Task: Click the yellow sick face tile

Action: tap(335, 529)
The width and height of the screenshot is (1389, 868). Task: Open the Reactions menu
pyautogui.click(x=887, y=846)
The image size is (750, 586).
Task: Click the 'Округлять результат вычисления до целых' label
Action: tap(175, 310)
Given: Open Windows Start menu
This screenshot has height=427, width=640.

• • • •

_CHALLENGE_: Pull out each line in the listing above that contains the word "menu". Case counts.

_EXERCISE RESPONSE_:
The width and height of the screenshot is (1389, 868). Task: Open the Reactions menu
Given: Open Windows Start menu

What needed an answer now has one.